**Exercise instructions**
Report each line of the entries below that includes "target".

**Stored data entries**
● ● ● ● ● ● ●

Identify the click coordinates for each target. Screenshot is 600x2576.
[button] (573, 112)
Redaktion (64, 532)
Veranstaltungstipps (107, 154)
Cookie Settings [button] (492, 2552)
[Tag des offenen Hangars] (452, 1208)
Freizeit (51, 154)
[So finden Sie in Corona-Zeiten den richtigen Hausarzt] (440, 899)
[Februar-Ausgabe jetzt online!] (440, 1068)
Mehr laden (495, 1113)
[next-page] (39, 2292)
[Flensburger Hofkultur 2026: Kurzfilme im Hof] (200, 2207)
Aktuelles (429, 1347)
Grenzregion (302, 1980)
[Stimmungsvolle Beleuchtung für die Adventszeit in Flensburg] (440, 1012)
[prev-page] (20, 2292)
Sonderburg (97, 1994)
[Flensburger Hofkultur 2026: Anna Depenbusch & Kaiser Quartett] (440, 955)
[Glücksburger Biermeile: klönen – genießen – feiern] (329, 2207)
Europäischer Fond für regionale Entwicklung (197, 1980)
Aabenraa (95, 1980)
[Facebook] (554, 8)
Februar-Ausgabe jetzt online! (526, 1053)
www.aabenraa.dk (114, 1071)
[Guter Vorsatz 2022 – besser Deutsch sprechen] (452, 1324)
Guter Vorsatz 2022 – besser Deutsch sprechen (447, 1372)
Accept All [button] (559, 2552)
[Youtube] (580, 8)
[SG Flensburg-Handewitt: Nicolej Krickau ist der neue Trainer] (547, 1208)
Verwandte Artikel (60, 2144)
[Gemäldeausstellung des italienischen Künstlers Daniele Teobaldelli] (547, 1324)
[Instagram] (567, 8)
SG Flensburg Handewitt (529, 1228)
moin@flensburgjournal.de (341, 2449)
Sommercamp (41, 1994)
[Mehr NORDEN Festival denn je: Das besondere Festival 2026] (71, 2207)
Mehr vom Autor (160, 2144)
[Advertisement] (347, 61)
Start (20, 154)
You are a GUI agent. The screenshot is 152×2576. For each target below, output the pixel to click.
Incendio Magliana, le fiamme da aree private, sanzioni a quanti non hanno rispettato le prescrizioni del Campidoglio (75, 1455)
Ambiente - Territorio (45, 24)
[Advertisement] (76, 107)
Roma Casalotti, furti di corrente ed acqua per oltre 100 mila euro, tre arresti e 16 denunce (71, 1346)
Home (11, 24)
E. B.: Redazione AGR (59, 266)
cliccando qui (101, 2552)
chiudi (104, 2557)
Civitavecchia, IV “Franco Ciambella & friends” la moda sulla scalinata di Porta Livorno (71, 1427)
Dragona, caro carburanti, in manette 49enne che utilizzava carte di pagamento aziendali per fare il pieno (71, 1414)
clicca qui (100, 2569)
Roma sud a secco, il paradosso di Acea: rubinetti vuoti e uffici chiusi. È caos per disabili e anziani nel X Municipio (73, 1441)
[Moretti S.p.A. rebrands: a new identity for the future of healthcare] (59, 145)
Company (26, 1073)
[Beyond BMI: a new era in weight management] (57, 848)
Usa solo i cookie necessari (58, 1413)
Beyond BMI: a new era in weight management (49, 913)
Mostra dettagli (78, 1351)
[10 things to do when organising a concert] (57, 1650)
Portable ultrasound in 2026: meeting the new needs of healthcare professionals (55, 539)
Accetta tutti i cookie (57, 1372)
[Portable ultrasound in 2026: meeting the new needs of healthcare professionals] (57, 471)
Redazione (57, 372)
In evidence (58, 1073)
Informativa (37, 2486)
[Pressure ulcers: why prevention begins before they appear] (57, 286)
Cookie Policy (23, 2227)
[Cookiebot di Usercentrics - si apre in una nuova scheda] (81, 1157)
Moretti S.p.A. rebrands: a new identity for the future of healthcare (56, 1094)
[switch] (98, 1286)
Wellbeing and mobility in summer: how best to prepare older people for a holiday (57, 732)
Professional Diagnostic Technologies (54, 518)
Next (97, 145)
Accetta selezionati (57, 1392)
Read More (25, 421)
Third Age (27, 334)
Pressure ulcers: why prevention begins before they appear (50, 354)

● ● ● ● ● ● ●

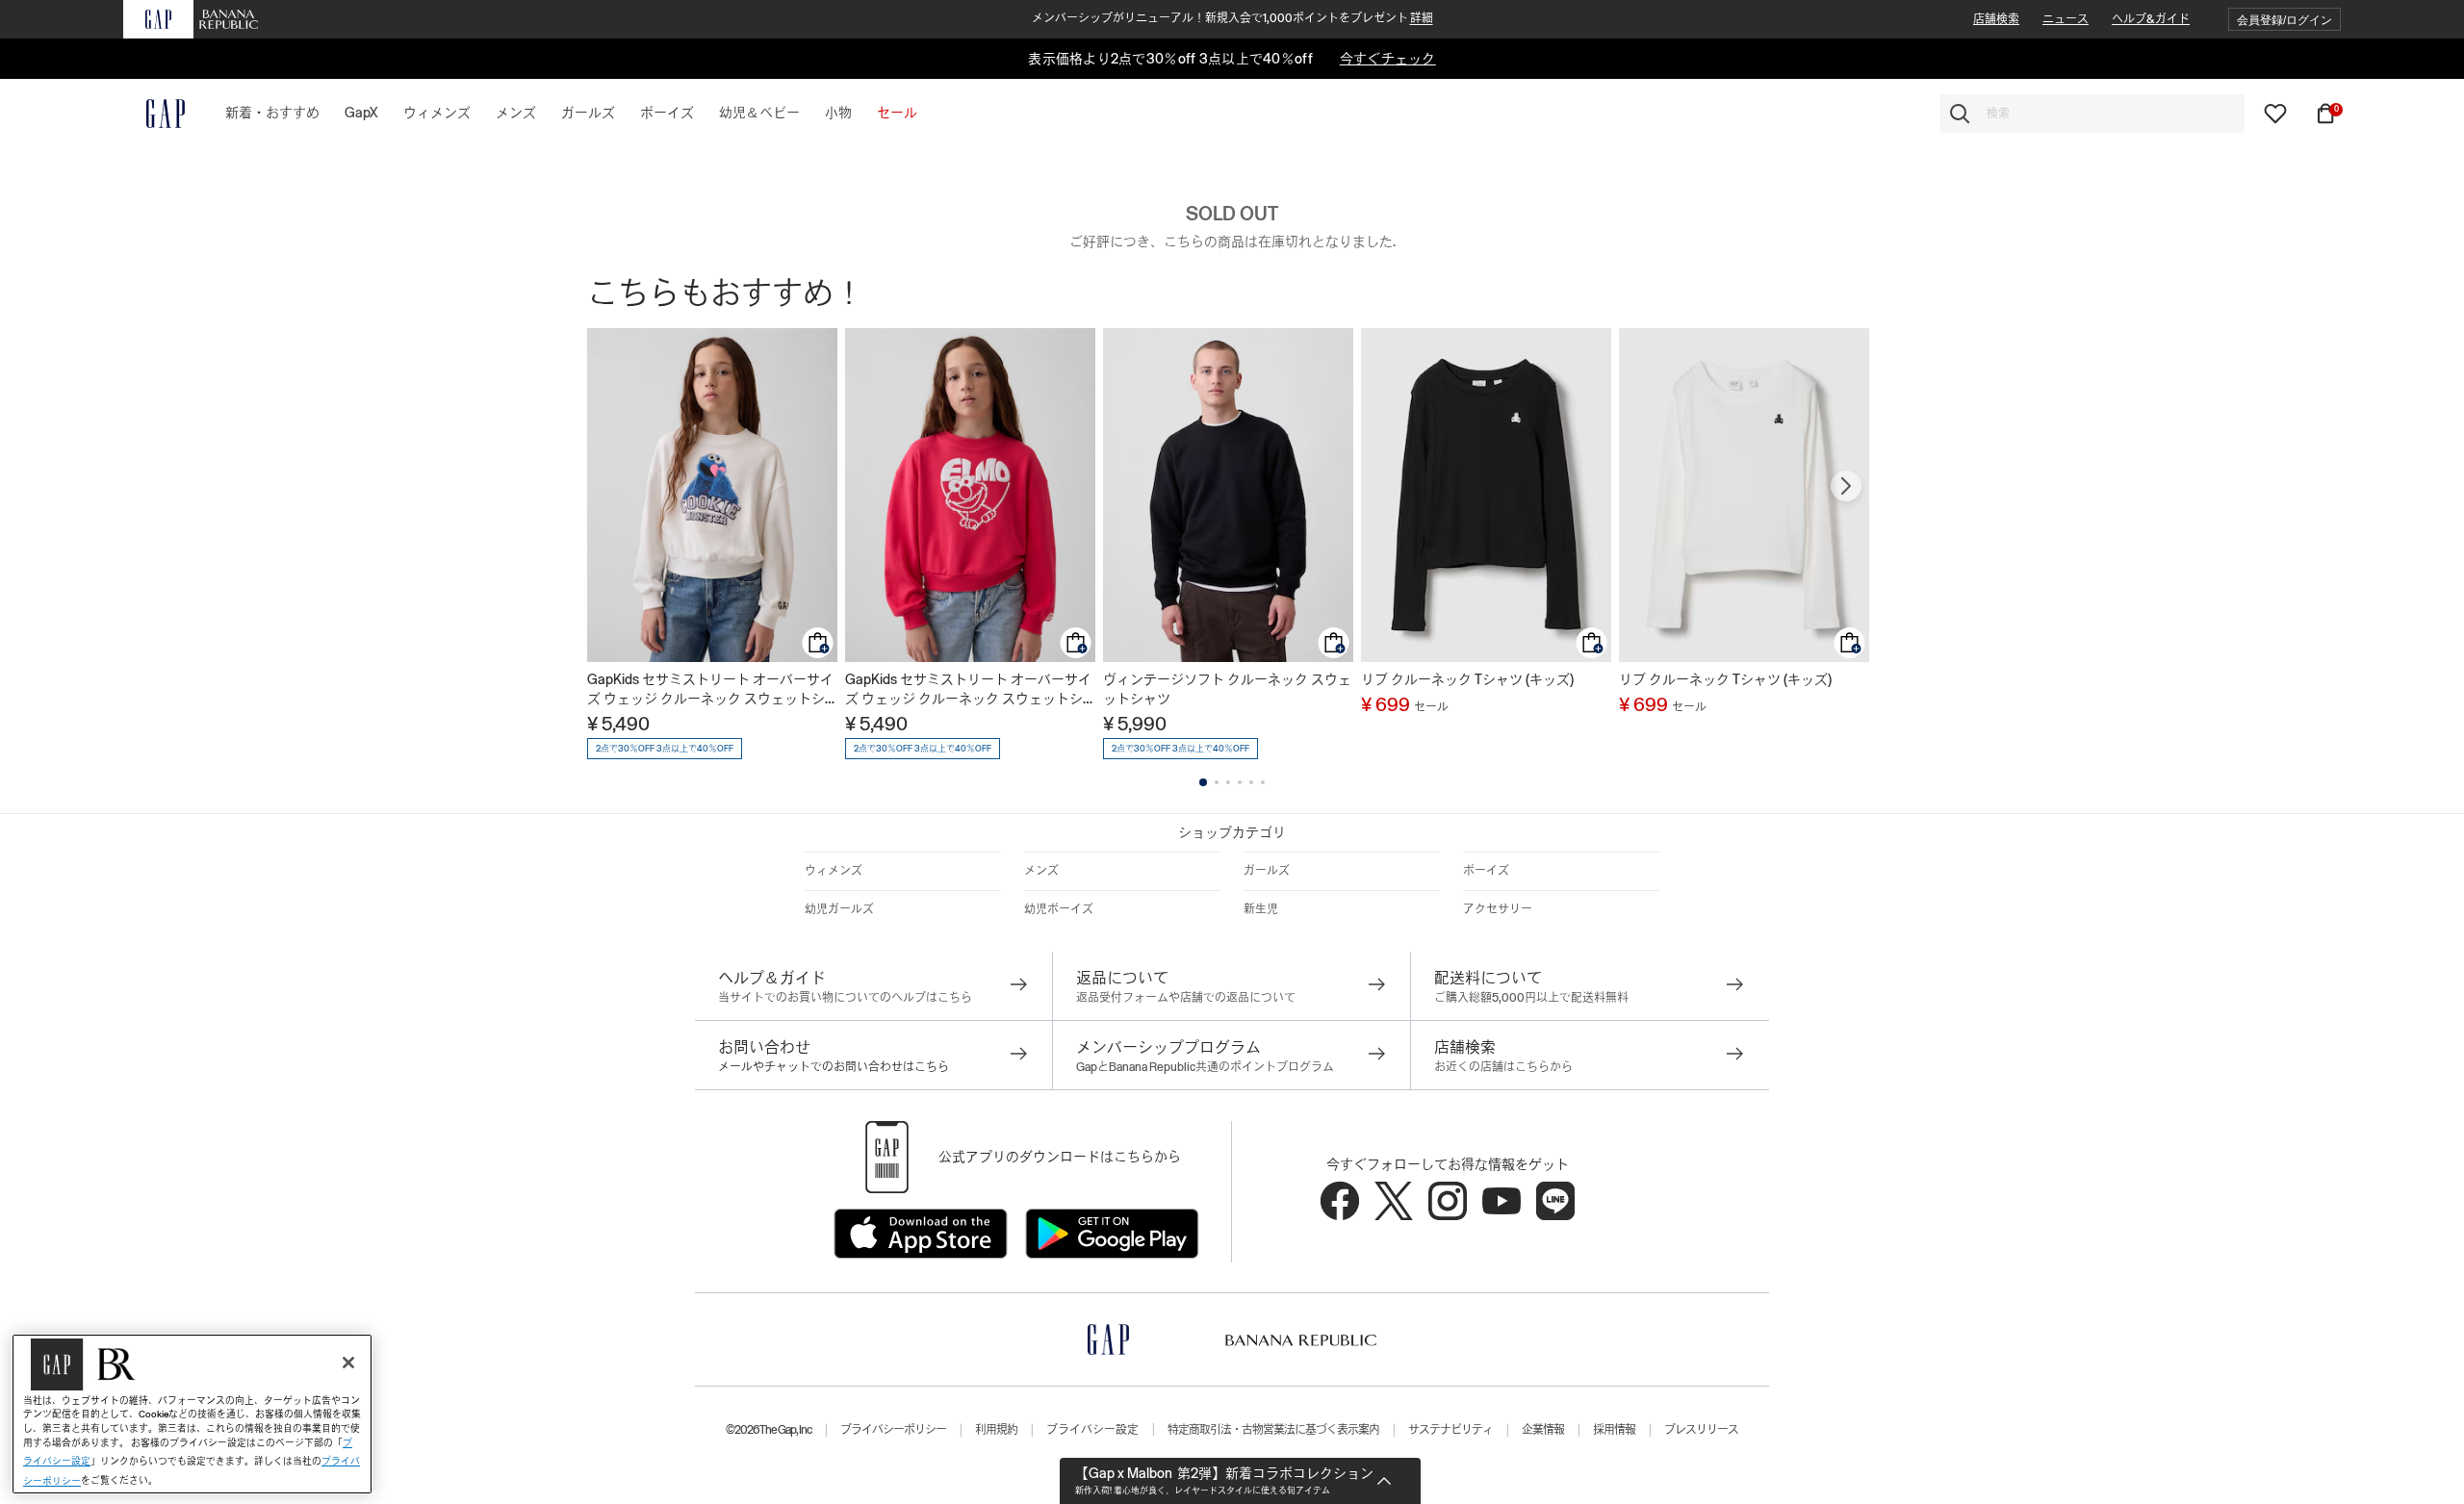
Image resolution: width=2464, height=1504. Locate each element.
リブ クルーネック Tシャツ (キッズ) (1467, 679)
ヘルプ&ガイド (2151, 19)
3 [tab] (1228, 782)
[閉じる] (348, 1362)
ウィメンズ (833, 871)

● ● ● ● ● ● ●

**Solution for this task**
Identify the click coordinates for each target. Screenshot is 600x2576.
You are a GUI agent. The screenshot is 152×2576. For each target below, output the pixel to click.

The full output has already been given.